The whole set of entries is to be restated word for word.

[Pixel coordinate grounding data]
________

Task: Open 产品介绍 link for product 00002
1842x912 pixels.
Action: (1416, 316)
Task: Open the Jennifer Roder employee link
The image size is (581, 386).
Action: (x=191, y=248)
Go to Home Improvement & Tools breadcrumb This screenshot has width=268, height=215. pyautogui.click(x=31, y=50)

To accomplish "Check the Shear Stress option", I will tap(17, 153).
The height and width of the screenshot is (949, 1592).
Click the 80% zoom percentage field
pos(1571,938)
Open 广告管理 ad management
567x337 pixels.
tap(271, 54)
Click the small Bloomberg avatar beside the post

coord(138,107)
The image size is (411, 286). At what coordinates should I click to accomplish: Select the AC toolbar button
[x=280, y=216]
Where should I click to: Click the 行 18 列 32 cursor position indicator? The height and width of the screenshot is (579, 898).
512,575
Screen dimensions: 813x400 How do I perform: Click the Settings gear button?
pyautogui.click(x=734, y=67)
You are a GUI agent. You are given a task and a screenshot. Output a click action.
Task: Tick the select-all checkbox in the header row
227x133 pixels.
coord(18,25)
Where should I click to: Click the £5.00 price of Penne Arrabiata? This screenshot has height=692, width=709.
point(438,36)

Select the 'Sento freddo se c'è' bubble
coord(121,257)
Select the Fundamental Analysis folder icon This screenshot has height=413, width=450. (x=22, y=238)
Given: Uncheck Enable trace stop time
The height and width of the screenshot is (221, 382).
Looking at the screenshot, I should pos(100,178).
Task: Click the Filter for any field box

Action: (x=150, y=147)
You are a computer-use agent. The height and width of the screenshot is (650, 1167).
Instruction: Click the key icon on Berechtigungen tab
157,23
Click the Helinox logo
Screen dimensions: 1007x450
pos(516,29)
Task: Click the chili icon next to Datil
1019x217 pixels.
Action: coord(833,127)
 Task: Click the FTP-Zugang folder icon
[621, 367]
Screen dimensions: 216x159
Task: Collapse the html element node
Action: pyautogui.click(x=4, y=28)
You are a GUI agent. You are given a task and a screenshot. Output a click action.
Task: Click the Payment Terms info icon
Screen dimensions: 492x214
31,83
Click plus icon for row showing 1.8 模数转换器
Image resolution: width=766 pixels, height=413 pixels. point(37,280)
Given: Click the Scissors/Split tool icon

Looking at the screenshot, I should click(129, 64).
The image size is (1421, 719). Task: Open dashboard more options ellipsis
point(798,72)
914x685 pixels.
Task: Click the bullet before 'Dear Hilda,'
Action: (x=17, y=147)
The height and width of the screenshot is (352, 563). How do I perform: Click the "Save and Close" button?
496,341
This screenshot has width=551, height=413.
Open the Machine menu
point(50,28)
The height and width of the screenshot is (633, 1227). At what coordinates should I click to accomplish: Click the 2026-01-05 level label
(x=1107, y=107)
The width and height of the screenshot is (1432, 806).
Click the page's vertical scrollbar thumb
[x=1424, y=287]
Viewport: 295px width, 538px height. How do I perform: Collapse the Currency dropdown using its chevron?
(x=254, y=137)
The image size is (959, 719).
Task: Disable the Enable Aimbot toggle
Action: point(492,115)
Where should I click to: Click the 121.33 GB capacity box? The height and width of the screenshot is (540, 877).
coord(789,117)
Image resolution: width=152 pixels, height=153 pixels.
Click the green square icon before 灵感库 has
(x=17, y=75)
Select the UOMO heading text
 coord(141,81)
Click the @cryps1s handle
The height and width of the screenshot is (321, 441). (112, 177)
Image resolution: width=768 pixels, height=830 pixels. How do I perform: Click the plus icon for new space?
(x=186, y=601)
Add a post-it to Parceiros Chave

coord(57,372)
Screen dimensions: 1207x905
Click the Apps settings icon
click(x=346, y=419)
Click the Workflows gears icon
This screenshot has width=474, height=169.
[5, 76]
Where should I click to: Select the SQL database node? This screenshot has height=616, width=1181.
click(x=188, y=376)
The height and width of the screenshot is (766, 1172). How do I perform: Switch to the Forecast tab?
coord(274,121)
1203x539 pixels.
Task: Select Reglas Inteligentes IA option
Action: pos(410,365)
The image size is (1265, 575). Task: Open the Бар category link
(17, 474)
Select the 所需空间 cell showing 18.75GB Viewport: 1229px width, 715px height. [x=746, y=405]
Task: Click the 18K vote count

________

[Solution]:
Task: Open 产品介绍 link for product 00002
1842x912 pixels.
Action: (1416, 316)
Task: Open the Jennifer Roder employee link
The image size is (581, 386).
Action: (x=191, y=248)
Go to Home Improvement & Tools breadcrumb This screenshot has width=268, height=215. pyautogui.click(x=31, y=50)

To accomplish "Check the Shear Stress option", I will tap(17, 153).
The height and width of the screenshot is (949, 1592).
Click the 80% zoom percentage field
pos(1571,938)
Open 广告管理 ad management
567x337 pixels.
tap(271, 54)
Click the small Bloomberg avatar beside the post

coord(138,107)
The image size is (411, 286). At what coordinates should I click to accomplish: Select the AC toolbar button
[x=280, y=216]
Where should I click to: Click the 行 18 列 32 cursor position indicator? The height and width of the screenshot is (579, 898).
512,575
Screen dimensions: 813x400 How do I perform: Click the Settings gear button?
pyautogui.click(x=734, y=67)
You are a GUI agent. You are given a task and a screenshot. Output a click action.
Task: Tick the select-all checkbox in the header row
227x133 pixels.
coord(18,25)
Where should I click to: Click the £5.00 price of Penne Arrabiata? This screenshot has height=692, width=709.
point(438,36)

Select the 'Sento freddo se c'è' bubble
coord(121,257)
Select the Fundamental Analysis folder icon This screenshot has height=413, width=450. (x=22, y=238)
Given: Uncheck Enable trace stop time
The height and width of the screenshot is (221, 382).
Looking at the screenshot, I should pos(100,178).
Task: Click the Filter for any field box

Action: (x=150, y=147)
You are a computer-use agent. The height and width of the screenshot is (650, 1167).
Instruction: Click the key icon on Berechtigungen tab
157,23
Click the Helinox logo
Screen dimensions: 1007x450
pos(516,29)
Task: Click the chili icon next to Datil
1019x217 pixels.
Action: coord(833,127)
 Task: Click the FTP-Zugang folder icon
[621, 367]
Screen dimensions: 216x159
Task: Collapse the html element node
Action: pyautogui.click(x=4, y=28)
You are a GUI agent. You are given a task and a screenshot. Output a click action.
Task: Click the Payment Terms info icon
Screen dimensions: 492x214
31,83
Click plus icon for row showing 1.8 模数转换器
Image resolution: width=766 pixels, height=413 pixels. point(37,280)
Given: Click the Scissors/Split tool icon

Looking at the screenshot, I should click(129, 64).
The image size is (1421, 719). Task: Open dashboard more options ellipsis
point(798,72)
914x685 pixels.
Task: Click the bullet before 'Dear Hilda,'
Action: (x=17, y=147)
The height and width of the screenshot is (352, 563). How do I perform: Click the "Save and Close" button?
496,341
This screenshot has width=551, height=413.
Open the Machine menu
point(50,28)
The height and width of the screenshot is (633, 1227). At what coordinates should I click to accomplish: Click the 2026-01-05 level label
(x=1107, y=107)
The width and height of the screenshot is (1432, 806).
Click the page's vertical scrollbar thumb
[x=1424, y=287]
Viewport: 295px width, 538px height. How do I perform: Collapse the Currency dropdown using its chevron?
(x=254, y=137)
The image size is (959, 719).
Task: Disable the Enable Aimbot toggle
Action: point(492,115)
Where should I click to: Click the 121.33 GB capacity box? The height and width of the screenshot is (540, 877).
coord(789,117)
Image resolution: width=152 pixels, height=153 pixels.
Click the green square icon before 灵感库 has
(x=17, y=75)
Select the UOMO heading text
 coord(141,81)
Click the @cryps1s handle
The height and width of the screenshot is (321, 441). (112, 177)
Image resolution: width=768 pixels, height=830 pixels. How do I perform: Click the plus icon for new space?
(x=186, y=601)
Add a post-it to Parceiros Chave

coord(57,372)
Screen dimensions: 1207x905
Click the Apps settings icon
click(x=346, y=419)
Click the Workflows gears icon
This screenshot has width=474, height=169.
[5, 76]
Where should I click to: Select the SQL database node? This screenshot has height=616, width=1181.
click(x=188, y=376)
The height and width of the screenshot is (766, 1172). How do I perform: Switch to the Forecast tab?
coord(274,121)
1203x539 pixels.
Task: Select Reglas Inteligentes IA option
Action: pos(410,365)
The image size is (1265, 575). Task: Open the Бар category link
(17, 474)
Select the 所需空间 cell showing 18.75GB Viewport: 1229px width, 715px height. [x=746, y=405]
Task: Click the 18K vote count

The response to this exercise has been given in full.